In Italien gilt, wie die weise AP einmal sagte: „Es gibt Regeln für alles und keiner kennt oder beachtet sie.“ Während die Administration an der Sapienza Satan persönlich ist, kann man der akademischen Lehre ihre hohe Qualität nicht absprechen. Zivilrecht unterrichtet der Präsident der italienischen AnwältInnenkammer persönlich, wenn er nicht im Gericht oder auf Reisen ist; dauernd gibt es irgendwelche Gastprofs aus Cambridge, Oxford, Yale, Harvard, jede Namedropping-Uni ist dabei. Neben der Lehre gehören die Kunst und die Fressalien zu meinen Favoriten aus der italienischen Kultur. Andererseits muss denen jemand dringend mal erklären, was Brot ist. Ernsthaft. Aber solange es hier kein Brot gibt, esse ich eben Törtchen.
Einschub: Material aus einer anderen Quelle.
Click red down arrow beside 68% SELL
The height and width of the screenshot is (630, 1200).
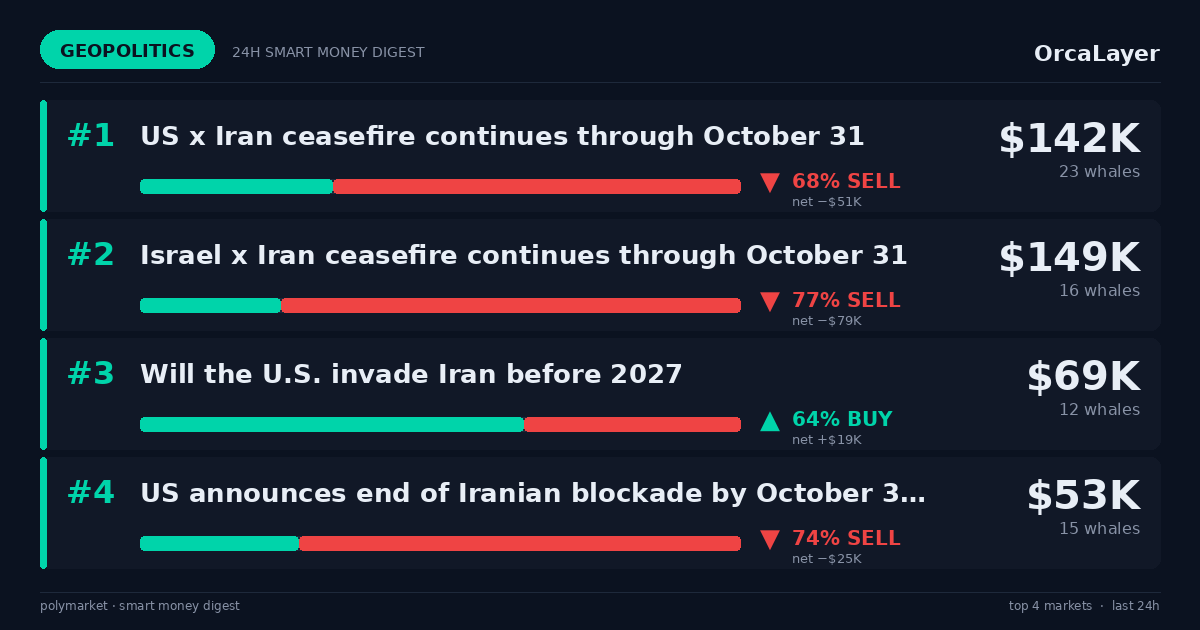tap(770, 182)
Wer glaubt, ich würde beim Verkehrschaos übertreiben, braucht sich nur mal am Porta Maggiore umzuschauen: Stau, Blaulicht und ein alter Mann steht mitten in der Tür der überfüllten Tram, über die AusländerInnen fluchend, weil die Tram „wegen denen“ voll sei. Nicht, weil die letzten vier Bahnen ausgefallen sind oder so. Natürlich sind wir AusländerInnen schuld. „Erst kommen die Schwarzen hierher und jetzt auch noch die Weißen“, plärrte mich mal eine verbitterte alte Frau an, weil sie dachte, ich sei Engländerin und verstehe sie nicht. Ich geh ja schon, ich geh ja schon. Aber vermiesen konnten mir die paar Faschos nichts. F. und ich wären sicher länger geblieben, hätten wir nicht deutlich bessere Arbeitskonditionen in Deutschland. Langfristig geht einem die völlig absurde Bürokratie, die Wohnungs- und Jobmarktmafia sowie das tägliche Verkehrschaos mit pausenlosem Ambulanzgeheule ziemlich aufs Gemüse.


Wenn die Jura-Klausuren geschafft sind, werden F. und ich Italien verlassen. Es ist ein wunderbares Land für Reisen, Urlaub, Sinnsuche. Zum Wohnen bevorzuge ich immer noch Westeuropa, außer im Winter. Als nächstes stehen auf der Liste: Brüssel, Wien, Genf, Prag, Moskau und Tokio. Ich habe keine Ahnung wie wir das bezahlen sollen, aber bisher hat’s immer irgendwie geklappt.